Como criar uma caixa de memórias ou álbum de vida
A minha mãe fala cada vez menos e às vezes parece perdida sobre quem foi. Ouvi falar em fazer uma caixa de memórias ou um álbum de vida, mas não sei bem por onde começar nem se vale a pena. Como faço uma coisa destas?
É comovente que queira preservar a história de quem a sua mãe é. Essa vontade, por si só, já é um ato de amor, e uma caixa de memórias pode devolver-lhe momentos de reconhecimento e ligação que valem ouro.
Porque acontece
A demência afeta sobretudo a memória recente, mas as recordações antigas e as emoções associadas costumam manter-se mais tempo.
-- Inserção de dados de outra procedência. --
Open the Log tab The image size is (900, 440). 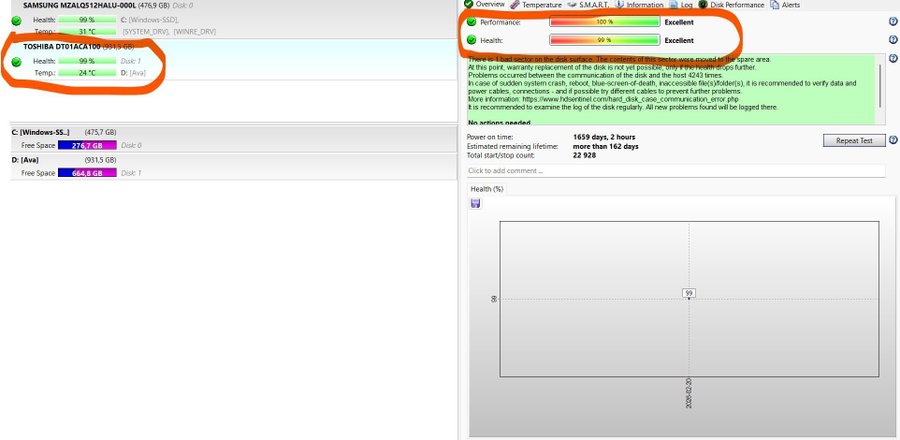tap(684, 5)
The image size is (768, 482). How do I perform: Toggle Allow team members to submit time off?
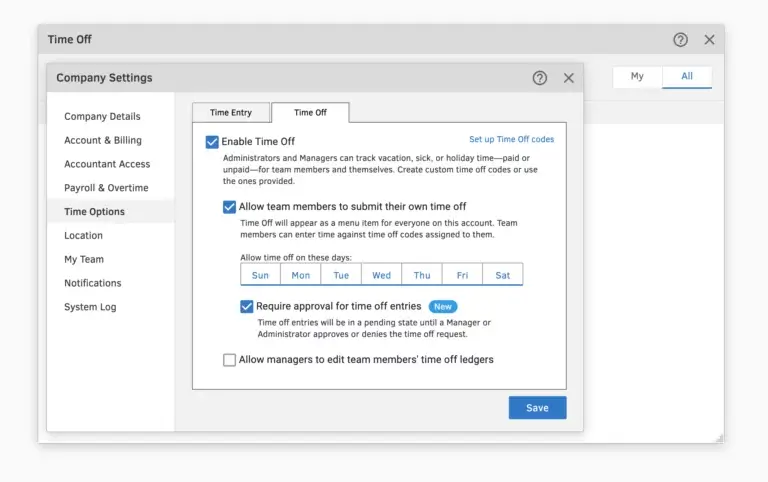click(x=230, y=207)
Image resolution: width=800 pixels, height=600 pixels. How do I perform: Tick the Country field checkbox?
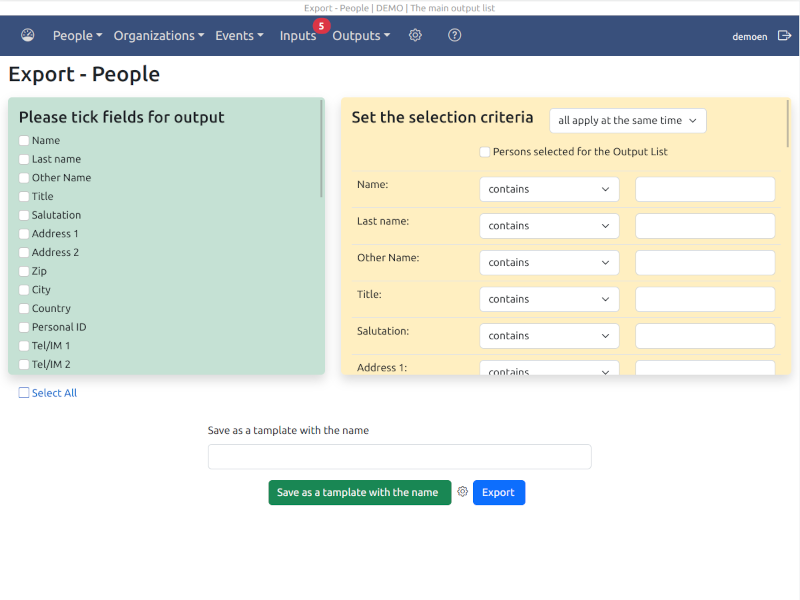23,309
Objetos, imagens e músicas do passado funcionam como âncoras que reativam essas memórias e reforçam o sentido de identidade.
Estratégias práticas
- Escolha uma caixa ou um álbum simples e junte fotografias antigas, cartas, um lenço, uma medalha, um objeto de uma profissão ou passatempo.
- Legende cada item com nomes, datas e uma frase curta, para que qualquer pessoa possa iniciar conversa.
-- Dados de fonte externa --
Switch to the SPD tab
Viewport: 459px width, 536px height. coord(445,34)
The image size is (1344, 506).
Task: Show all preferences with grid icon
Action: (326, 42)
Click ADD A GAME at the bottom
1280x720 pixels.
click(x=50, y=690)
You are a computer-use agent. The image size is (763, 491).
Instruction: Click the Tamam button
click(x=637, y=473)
- Envolva a sua mãe na recolha, se possível, e outros familiares para reunir histórias.
- Inclua estímulos variados: cheiros, texturas, uma lista de músicas que ela gostava.
- Use a caixa em momentos calmos, sem pressa e sem testar a memória.
O que NÃO fazer
- Não a corrija nem insista se ela confundir factos; o objetivo é o prazer, não o rigor.
- Não sobrecarregue com demasiados objetos de uma vez.
Quando procurar ajuda profissional
Se sentir que o isolamento ou a apatia se agravam, fale com o médico assistente. A Alzheimer Portugal e alguns centros de dia orientam atividades de reminiscência e podem apoiar.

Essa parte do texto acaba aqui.